The SRP77x series features a newer Seiko movement–the 4r36 caliber. The 4r36 hacks and hand winds, has 25 jewels, a beat rate of 21,600bph, and 41 hours of power reserve. It’s an incredibly solid movement from Seiko–a step above the 7s26 (which it has been slowly replacing) but a notch below the 6r15, which is Seiko’s competitor to ETA’s 2824. The main structural difference between the 4r36 and the 6r15 is that the latter has a mainspring and balance spring made from Seiko’s SPRON material, which can better handle positional and temperature variance. That being said, the 4r36 can be adjusted to achieve great accuracy if need be.

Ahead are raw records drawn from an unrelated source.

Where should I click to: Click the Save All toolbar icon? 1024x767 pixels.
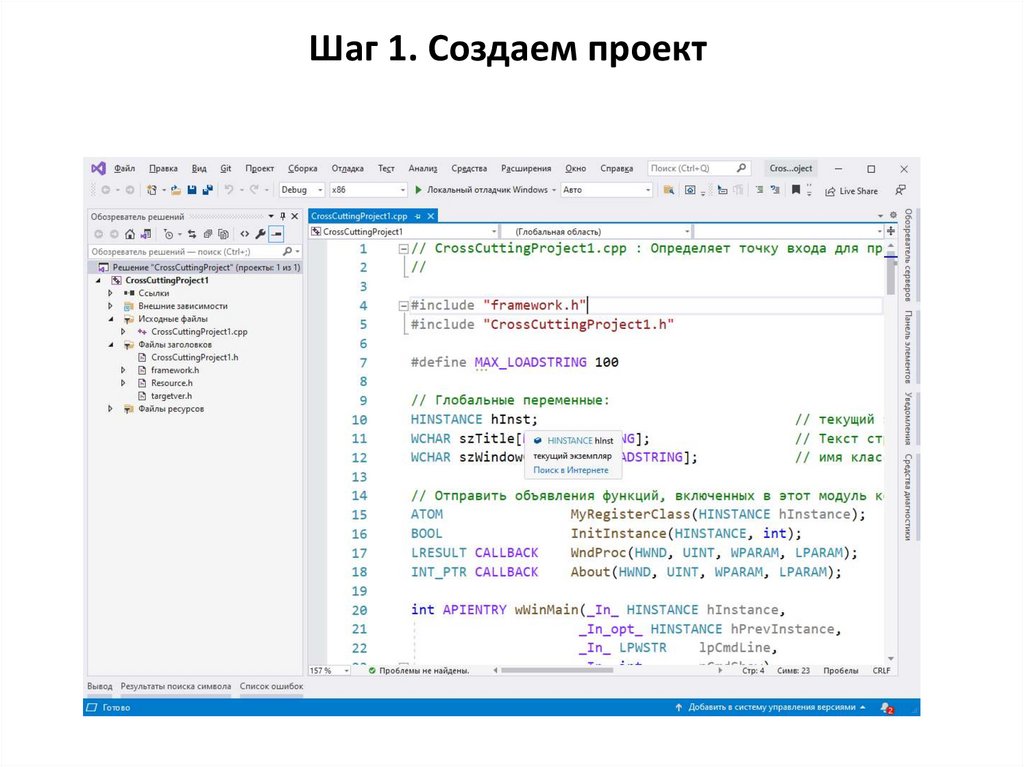(207, 190)
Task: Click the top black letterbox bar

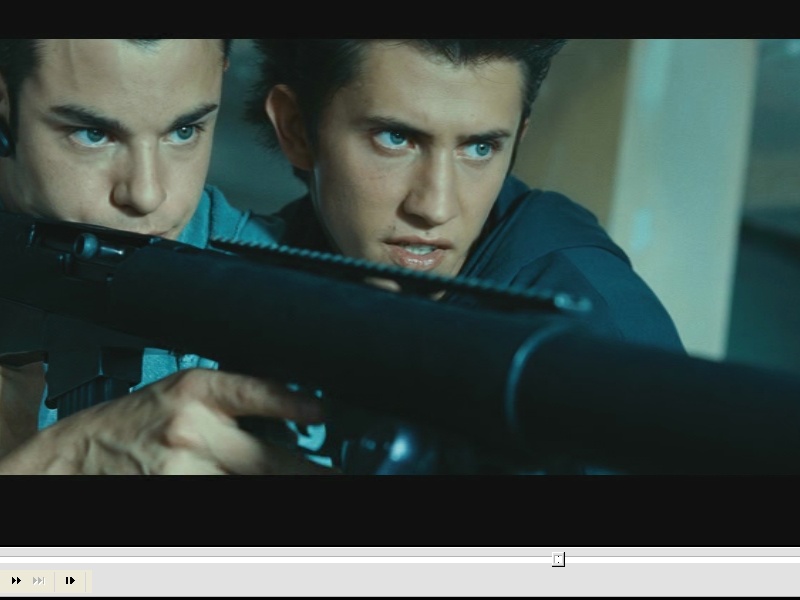Action: tap(400, 19)

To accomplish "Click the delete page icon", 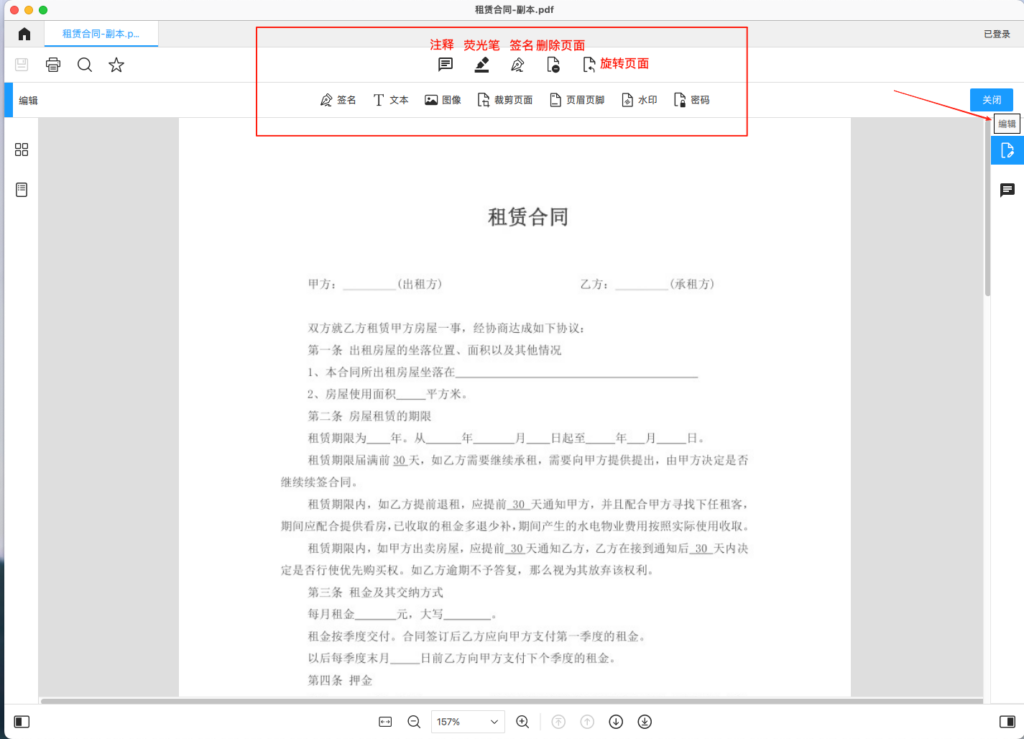I will (x=553, y=65).
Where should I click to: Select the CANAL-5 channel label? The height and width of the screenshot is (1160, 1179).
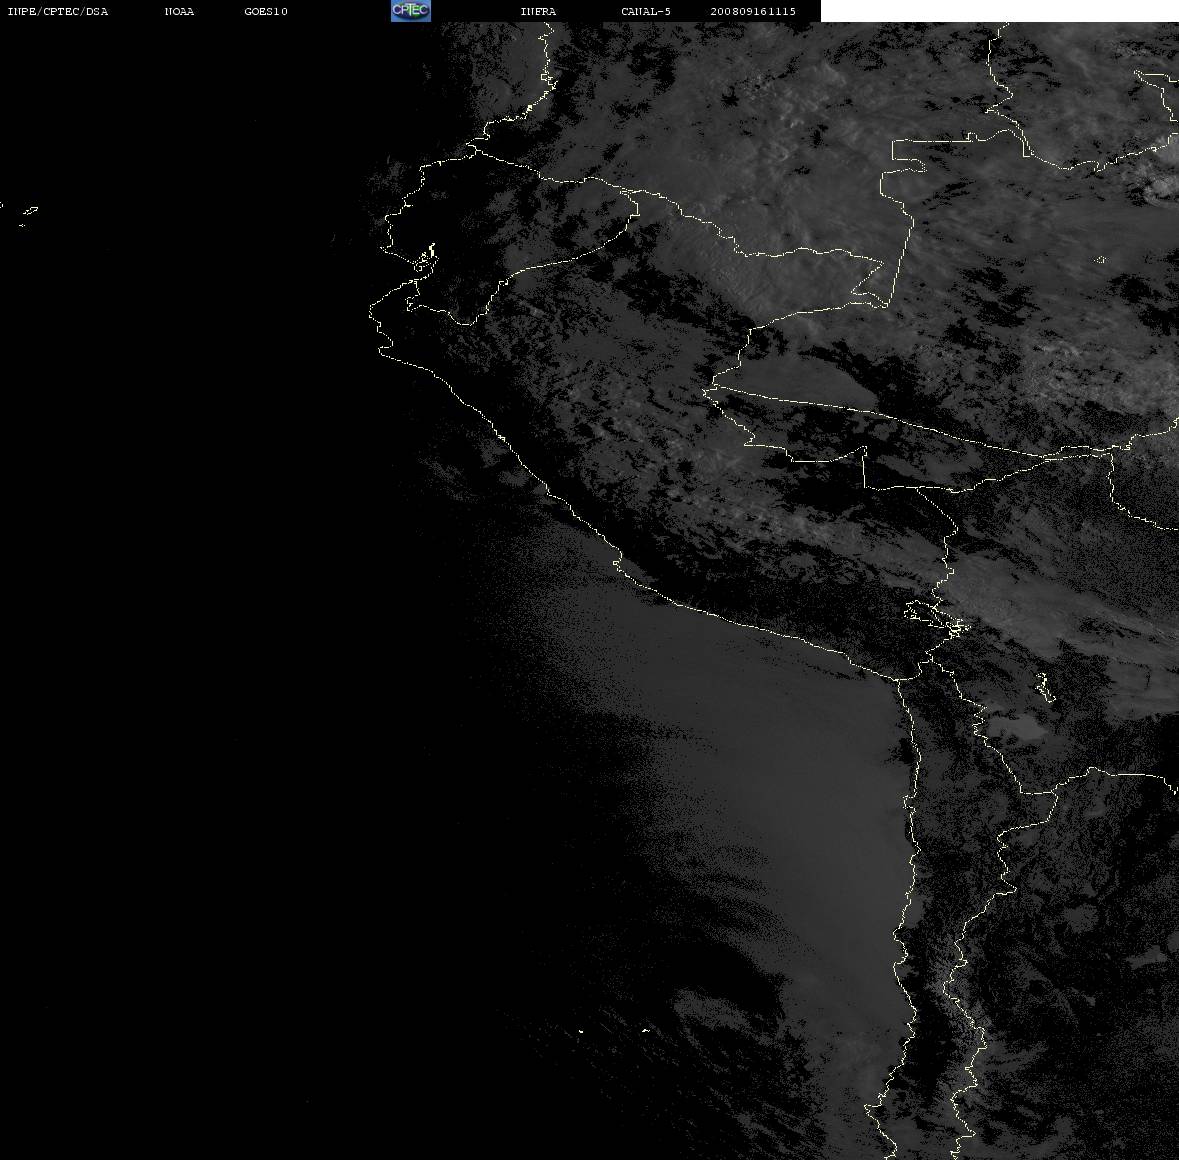646,11
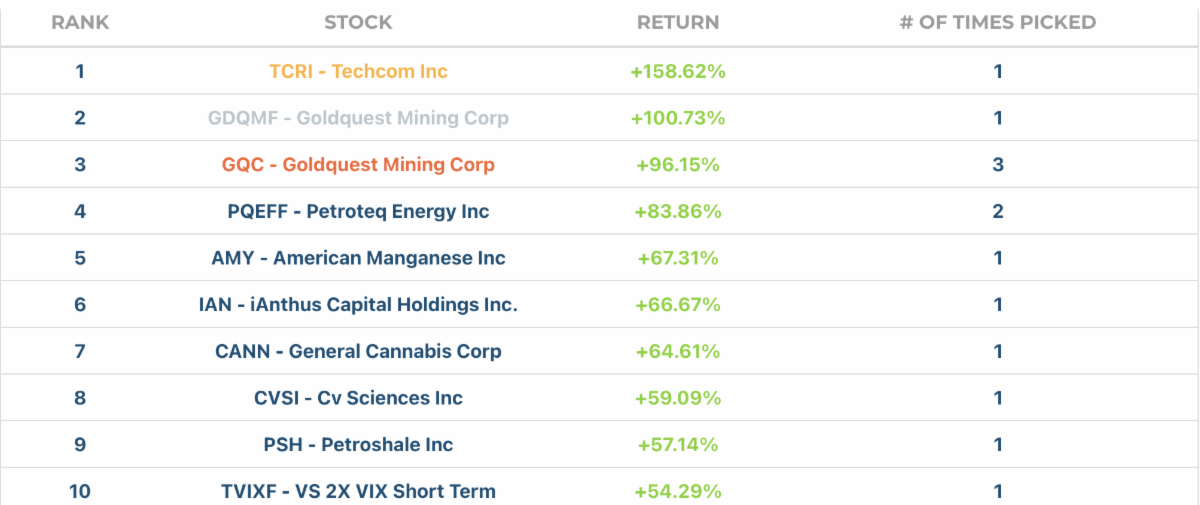Open AMY - American Manganese Inc
The height and width of the screenshot is (505, 1200).
click(x=358, y=258)
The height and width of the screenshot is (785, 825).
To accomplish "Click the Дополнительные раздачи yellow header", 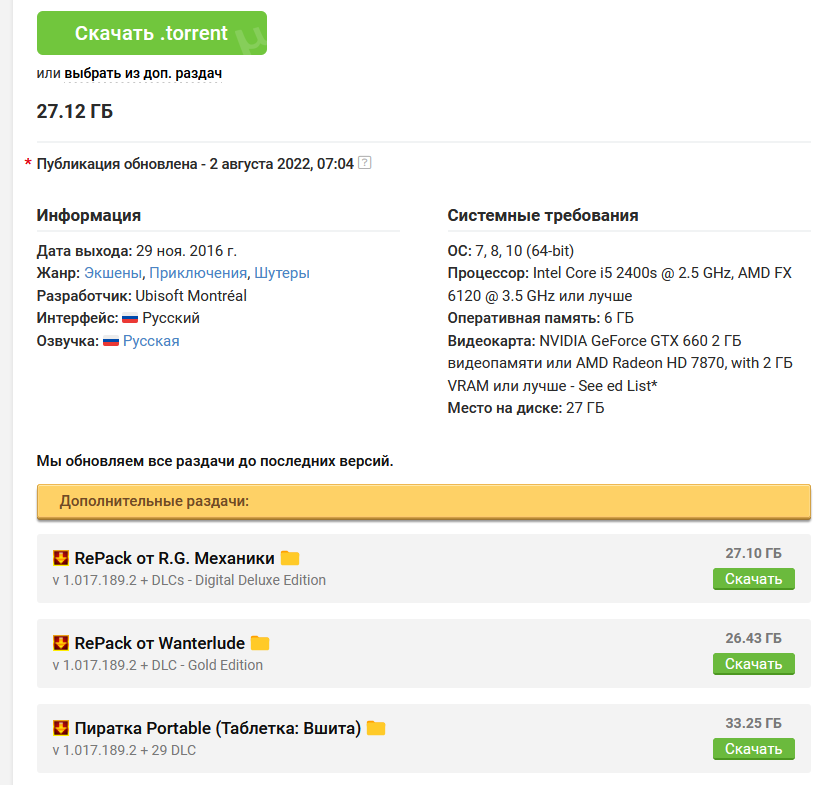I will pos(423,501).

I am often left feeling cold when a brand announces their intention to bring a beloved watch back from the dead. The reality is that most brands get it “wrong,” and contemporary reissues often fall short of the watch they’re paying homage to. Seiko nailed it. They brought the 6309 back with some subtle tweaks that largely make the watch better and more suited to the modern marketplace. And they accomplished this without stripping the SRP77x of its historical identity. And I think the current success seen by Seiko’s latest release is a testament to the relevance of a design that is nearly 39 years old. For anyone not wanting to dip their feet into the murky waters of vintage, the SRP77x is by no means a consolation prize.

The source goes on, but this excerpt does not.